A review of the latest incarnation of NHL GameCenter Live.

I've used NHL GameCentre Live (GCL) for a few seasons now, and it has served me very well in two distinct capacities.

We cover every Jackets game here at The Cannon, and for road games or the times when we can't get a writer in the press box at Nationwide, GCL is an invaluable resource. The GCL interface gives you access to everything you'd need to provide insight and analysis. There are six main tabs, with the first tab linking to NHL.com's preview of the game. The second tab is where you watch the game itself, the third and fourth tabs are an icetracker (which as it sounds, tracks all elements of the game as they happen) and boxscore, respectively. The tabs are rounded out with a game recap and photos from the game.

The stats and other data provided by the icetracker are terrific, but the real hero of GCL is of course, the video player. Users are given the option of various picture qualities, depending on the speed of your connection, or you can allow GCL to determine the best available quality. Most users will find that the picture quality is very,. very crisp and clear, though at times the picture can temporarily revert to a low quality for a few moments. I find leaving the quality at its default "best available" setting is ideal.
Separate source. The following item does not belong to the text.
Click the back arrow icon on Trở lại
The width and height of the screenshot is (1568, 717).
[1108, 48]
There is the option to decide on whether or not you want to watch the home or away broadcast. I personally enjoy the Columbus broadcast team, especially with Jody Shelley makes an appearance. In some cases though, I like to hear the call of the game from the other side. The Detroit broadcasting team is a personal favorite.

The standard DVR controls to pause, play and rewind/fast forward are there. Additionally there is a button to go back ten seconds, to get an immediate live replay of a goal, hit or otherwise noteworthy play. From an analysis perspective, it's always better to see the play at full speed again, in addition the broadcast replay. Complimenting these controls is a slow-motion button, giving the user the ability to create their own slow-motion replays of any play.
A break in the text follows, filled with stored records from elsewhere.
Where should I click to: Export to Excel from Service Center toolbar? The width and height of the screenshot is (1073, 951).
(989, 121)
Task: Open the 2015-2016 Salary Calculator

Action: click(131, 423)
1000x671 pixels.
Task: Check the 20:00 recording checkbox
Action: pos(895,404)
If you want to keep tabs on multiple games, there are various views available. Full screen, mosaic view for multiple games, picture in picture for two games, and also a pop-out option to view the game in its own window.

Volume control and closed captioning buttons round out the video taskbar.

For covering games, GCL is the best tool.

The other distinct benefit to having GCL, aside from game coverage, is the flexibility to catch the game while on the road, or in a social setting.

When traveling for work, GCL allows me to watch the game from my hotel room, or on my mobile device. Also, when friends and I get together to catch some hockey, connecting the laptop to the television, or using a smart-TV to stream GCL is a real hit. The ability to view multiple games is great when the room features fans of three, four or more teams. Additionally, GCL can be streamed through an XBox 360 or PlayStation 3. I've used GCL on the XBox, and have dealt with quality issues. This could be due to various reasons, but for me connecting the laptop to the television via HDMI is the best route for broadcasting the game on the big screen.

All told, GCL is an excellent platform for both those that cover the game and those who want to watch as much hockey as they can handle. The access to additional stats, analysis and data from the games furthers the experience.

There is one other feature worth mentioning- The Vault. Here you can stream replays of games from years past- great for non-game days and the dog days of summer.

GCL is well worth the price tag, given the features, quality and flexibility. I highly recommend it.

Editor's Note: The Cannon has been provided a copy of GCL for use this season.